═══ Raw data ═══
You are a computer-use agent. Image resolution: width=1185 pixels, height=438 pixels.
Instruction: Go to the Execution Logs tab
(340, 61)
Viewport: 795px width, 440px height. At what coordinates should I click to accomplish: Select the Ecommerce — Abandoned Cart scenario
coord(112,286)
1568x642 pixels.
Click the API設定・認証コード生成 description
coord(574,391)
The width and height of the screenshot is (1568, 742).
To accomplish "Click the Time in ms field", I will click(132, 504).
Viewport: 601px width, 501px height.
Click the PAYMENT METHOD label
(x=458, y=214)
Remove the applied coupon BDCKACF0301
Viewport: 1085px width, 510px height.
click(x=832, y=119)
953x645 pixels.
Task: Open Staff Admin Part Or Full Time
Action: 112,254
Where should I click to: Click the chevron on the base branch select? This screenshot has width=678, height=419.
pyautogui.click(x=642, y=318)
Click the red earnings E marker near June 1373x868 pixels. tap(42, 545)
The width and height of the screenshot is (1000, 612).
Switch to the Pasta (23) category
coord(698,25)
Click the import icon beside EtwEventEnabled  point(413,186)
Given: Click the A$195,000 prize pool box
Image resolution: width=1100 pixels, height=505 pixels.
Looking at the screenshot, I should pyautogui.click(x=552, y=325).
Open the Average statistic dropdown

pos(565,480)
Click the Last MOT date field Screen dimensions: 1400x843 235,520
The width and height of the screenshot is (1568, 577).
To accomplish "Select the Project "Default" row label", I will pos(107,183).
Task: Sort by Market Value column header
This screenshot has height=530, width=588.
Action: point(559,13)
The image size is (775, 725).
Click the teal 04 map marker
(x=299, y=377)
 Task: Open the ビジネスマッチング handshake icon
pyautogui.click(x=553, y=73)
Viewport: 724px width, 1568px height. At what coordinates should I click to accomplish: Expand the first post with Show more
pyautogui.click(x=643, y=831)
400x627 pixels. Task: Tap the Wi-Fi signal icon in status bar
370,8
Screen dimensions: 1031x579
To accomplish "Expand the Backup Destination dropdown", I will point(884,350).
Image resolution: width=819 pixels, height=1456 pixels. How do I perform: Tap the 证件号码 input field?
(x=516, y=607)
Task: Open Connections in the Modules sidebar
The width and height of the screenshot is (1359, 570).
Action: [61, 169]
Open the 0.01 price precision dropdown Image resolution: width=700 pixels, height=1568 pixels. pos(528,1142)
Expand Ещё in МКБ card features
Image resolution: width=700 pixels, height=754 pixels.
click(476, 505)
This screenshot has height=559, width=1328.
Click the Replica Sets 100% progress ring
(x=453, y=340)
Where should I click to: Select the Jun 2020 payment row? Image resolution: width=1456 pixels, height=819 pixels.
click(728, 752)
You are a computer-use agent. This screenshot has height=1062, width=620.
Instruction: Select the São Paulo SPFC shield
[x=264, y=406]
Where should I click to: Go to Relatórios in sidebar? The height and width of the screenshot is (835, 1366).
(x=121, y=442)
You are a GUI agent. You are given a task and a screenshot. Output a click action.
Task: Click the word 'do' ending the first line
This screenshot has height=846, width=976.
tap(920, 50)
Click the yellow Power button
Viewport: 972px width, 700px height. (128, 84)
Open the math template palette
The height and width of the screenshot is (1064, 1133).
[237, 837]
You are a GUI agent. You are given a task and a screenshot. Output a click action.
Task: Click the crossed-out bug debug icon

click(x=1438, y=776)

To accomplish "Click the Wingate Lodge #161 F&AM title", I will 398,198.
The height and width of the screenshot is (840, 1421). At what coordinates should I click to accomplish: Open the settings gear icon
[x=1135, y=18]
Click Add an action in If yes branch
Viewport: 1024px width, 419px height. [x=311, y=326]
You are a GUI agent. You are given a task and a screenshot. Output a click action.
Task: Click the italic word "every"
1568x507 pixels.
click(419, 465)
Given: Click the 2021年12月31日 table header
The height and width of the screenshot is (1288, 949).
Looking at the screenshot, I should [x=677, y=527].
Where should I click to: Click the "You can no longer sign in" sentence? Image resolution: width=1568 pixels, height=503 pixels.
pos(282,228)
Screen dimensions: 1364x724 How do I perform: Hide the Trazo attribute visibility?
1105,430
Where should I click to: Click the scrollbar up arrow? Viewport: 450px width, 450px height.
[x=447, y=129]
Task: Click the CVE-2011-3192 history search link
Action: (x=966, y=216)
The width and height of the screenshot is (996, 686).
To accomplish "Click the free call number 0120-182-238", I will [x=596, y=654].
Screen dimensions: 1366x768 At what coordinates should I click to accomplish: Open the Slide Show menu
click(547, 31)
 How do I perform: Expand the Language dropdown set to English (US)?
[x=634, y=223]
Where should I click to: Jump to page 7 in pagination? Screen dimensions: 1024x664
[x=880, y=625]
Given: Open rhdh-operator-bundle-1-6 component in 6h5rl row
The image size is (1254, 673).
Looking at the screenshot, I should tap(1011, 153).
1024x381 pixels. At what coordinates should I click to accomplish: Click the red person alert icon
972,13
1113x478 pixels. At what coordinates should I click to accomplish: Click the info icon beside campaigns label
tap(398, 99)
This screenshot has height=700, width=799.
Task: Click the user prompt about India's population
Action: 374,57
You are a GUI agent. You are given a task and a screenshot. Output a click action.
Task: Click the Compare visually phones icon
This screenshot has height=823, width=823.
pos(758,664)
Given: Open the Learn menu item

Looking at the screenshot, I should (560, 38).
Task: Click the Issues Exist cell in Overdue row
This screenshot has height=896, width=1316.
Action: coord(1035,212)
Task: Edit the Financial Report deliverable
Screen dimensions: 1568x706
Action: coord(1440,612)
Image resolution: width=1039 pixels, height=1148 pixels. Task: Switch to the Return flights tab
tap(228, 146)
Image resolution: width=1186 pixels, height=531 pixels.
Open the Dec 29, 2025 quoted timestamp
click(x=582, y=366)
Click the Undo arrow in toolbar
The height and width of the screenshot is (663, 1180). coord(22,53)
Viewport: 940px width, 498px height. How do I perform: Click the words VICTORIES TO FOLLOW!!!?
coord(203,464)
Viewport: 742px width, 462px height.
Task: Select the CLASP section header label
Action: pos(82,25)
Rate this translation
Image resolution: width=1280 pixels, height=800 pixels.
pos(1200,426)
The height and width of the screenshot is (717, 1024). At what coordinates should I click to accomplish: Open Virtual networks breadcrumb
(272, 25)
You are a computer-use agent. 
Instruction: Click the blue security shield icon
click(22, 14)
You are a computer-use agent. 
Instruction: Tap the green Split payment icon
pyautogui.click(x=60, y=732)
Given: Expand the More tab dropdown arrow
═══
● **Work task**
Transcribe all of the data so that each line matches the source exactly.

● **Output below**
You are a computer-use agent. Image resolution: width=1185 pixels, height=438 pixels.
Instruction: Go to the Execution Logs tab
(340, 61)
Viewport: 795px width, 440px height. At what coordinates should I click to accomplish: Select the Ecommerce — Abandoned Cart scenario
coord(112,286)
1568x642 pixels.
Click the API設定・認証コード生成 description
coord(574,391)
The width and height of the screenshot is (1568, 742).
To accomplish "Click the Time in ms field", I will click(132, 504).
Viewport: 601px width, 501px height.
Click the PAYMENT METHOD label
(x=458, y=214)
Remove the applied coupon BDCKACF0301
Viewport: 1085px width, 510px height.
click(x=832, y=119)
953x645 pixels.
Task: Open Staff Admin Part Or Full Time
Action: 112,254
Where should I click to: Click the chevron on the base branch select? This screenshot has width=678, height=419.
pyautogui.click(x=642, y=318)
Click the red earnings E marker near June 1373x868 pixels. tap(42, 545)
The width and height of the screenshot is (1000, 612).
Switch to the Pasta (23) category
coord(698,25)
Click the import icon beside EtwEventEnabled  point(413,186)
Given: Click the A$195,000 prize pool box
Image resolution: width=1100 pixels, height=505 pixels.
Looking at the screenshot, I should pyautogui.click(x=552, y=325).
Open the Average statistic dropdown

pos(565,480)
Click the Last MOT date field Screen dimensions: 1400x843 235,520
The width and height of the screenshot is (1568, 577).
To accomplish "Select the Project "Default" row label", I will pos(107,183).
Task: Sort by Market Value column header
This screenshot has height=530, width=588.
Action: point(559,13)
The image size is (775, 725).
Click the teal 04 map marker
(x=299, y=377)
 Task: Open the ビジネスマッチング handshake icon
pyautogui.click(x=553, y=73)
Viewport: 724px width, 1568px height. At what coordinates should I click to accomplish: Expand the first post with Show more
pyautogui.click(x=643, y=831)
400x627 pixels. Task: Tap the Wi-Fi signal icon in status bar
370,8
Screen dimensions: 1031x579
To accomplish "Expand the Backup Destination dropdown", I will point(884,350).
Image resolution: width=819 pixels, height=1456 pixels. How do I perform: Tap the 证件号码 input field?
(x=516, y=607)
Task: Open Connections in the Modules sidebar
The width and height of the screenshot is (1359, 570).
Action: [61, 169]
Open the 0.01 price precision dropdown Image resolution: width=700 pixels, height=1568 pixels. pos(528,1142)
Expand Ещё in МКБ card features
Image resolution: width=700 pixels, height=754 pixels.
click(476, 505)
This screenshot has height=559, width=1328.
Click the Replica Sets 100% progress ring
(x=453, y=340)
Where should I click to: Select the Jun 2020 payment row? Image resolution: width=1456 pixels, height=819 pixels.
click(728, 752)
You are a computer-use agent. This screenshot has height=1062, width=620.
Instruction: Select the São Paulo SPFC shield
[x=264, y=406]
Where should I click to: Go to Relatórios in sidebar? The height and width of the screenshot is (835, 1366).
(x=121, y=442)
You are a GUI agent. You are given a task and a screenshot. Output a click action.
Task: Click the word 'do' ending the first line
This screenshot has height=846, width=976.
tap(920, 50)
Click the yellow Power button
Viewport: 972px width, 700px height. (128, 84)
Open the math template palette
The height and width of the screenshot is (1064, 1133).
[237, 837]
You are a GUI agent. You are given a task and a screenshot. Output a click action.
Task: Click the crossed-out bug debug icon

click(x=1438, y=776)

To accomplish "Click the Wingate Lodge #161 F&AM title", I will 398,198.
The height and width of the screenshot is (840, 1421). At what coordinates should I click to accomplish: Open the settings gear icon
[x=1135, y=18]
Click Add an action in If yes branch
Viewport: 1024px width, 419px height. [x=311, y=326]
You are a GUI agent. You are given a task and a screenshot. Output a click action.
Task: Click the italic word "every"
1568x507 pixels.
click(419, 465)
Given: Click the 2021年12月31日 table header
The height and width of the screenshot is (1288, 949).
Looking at the screenshot, I should [x=677, y=527].
Where should I click to: Click the "You can no longer sign in" sentence? Image resolution: width=1568 pixels, height=503 pixels.
pos(282,228)
Screen dimensions: 1364x724 How do I perform: Hide the Trazo attribute visibility?
1105,430
Where should I click to: Click the scrollbar up arrow? Viewport: 450px width, 450px height.
[x=447, y=129]
Task: Click the CVE-2011-3192 history search link
Action: (x=966, y=216)
The width and height of the screenshot is (996, 686).
To accomplish "Click the free call number 0120-182-238", I will [x=596, y=654].
Screen dimensions: 1366x768 At what coordinates should I click to accomplish: Open the Slide Show menu
click(547, 31)
 How do I perform: Expand the Language dropdown set to English (US)?
[x=634, y=223]
Where should I click to: Jump to page 7 in pagination? Screen dimensions: 1024x664
[x=880, y=625]
Given: Open rhdh-operator-bundle-1-6 component in 6h5rl row
The image size is (1254, 673).
Looking at the screenshot, I should tap(1011, 153).
1024x381 pixels. At what coordinates should I click to accomplish: Click the red person alert icon
972,13
1113x478 pixels. At what coordinates should I click to accomplish: Click the info icon beside campaigns label
tap(398, 99)
This screenshot has height=700, width=799.
Task: Click the user prompt about India's population
Action: 374,57
You are a GUI agent. You are given a task and a screenshot. Output a click action.
Task: Click the Compare visually phones icon
This screenshot has height=823, width=823.
pos(758,664)
Given: Open the Learn menu item

Looking at the screenshot, I should (560, 38).
Task: Click the Issues Exist cell in Overdue row
This screenshot has height=896, width=1316.
Action: coord(1035,212)
Task: Edit the Financial Report deliverable
Screen dimensions: 1568x706
Action: coord(1440,612)
Image resolution: width=1039 pixels, height=1148 pixels. Task: Switch to the Return flights tab
tap(228, 146)
Image resolution: width=1186 pixels, height=531 pixels.
Open the Dec 29, 2025 quoted timestamp
click(x=582, y=366)
Click the Undo arrow in toolbar
The height and width of the screenshot is (663, 1180). coord(22,53)
Viewport: 940px width, 498px height. How do I perform: Click the words VICTORIES TO FOLLOW!!!?
coord(203,464)
Viewport: 742px width, 462px height.
Task: Select the CLASP section header label
Action: pos(82,25)
Rate this translation
Image resolution: width=1280 pixels, height=800 pixels.
pos(1200,426)
The height and width of the screenshot is (717, 1024). At what coordinates should I click to accomplish: Open Virtual networks breadcrumb
(272, 25)
You are a computer-use agent. 
Instruction: Click the blue security shield icon
click(22, 14)
You are a computer-use agent. 
Instruction: Tap the green Split payment icon
pyautogui.click(x=60, y=732)
Given: Expand the More tab dropdown arrow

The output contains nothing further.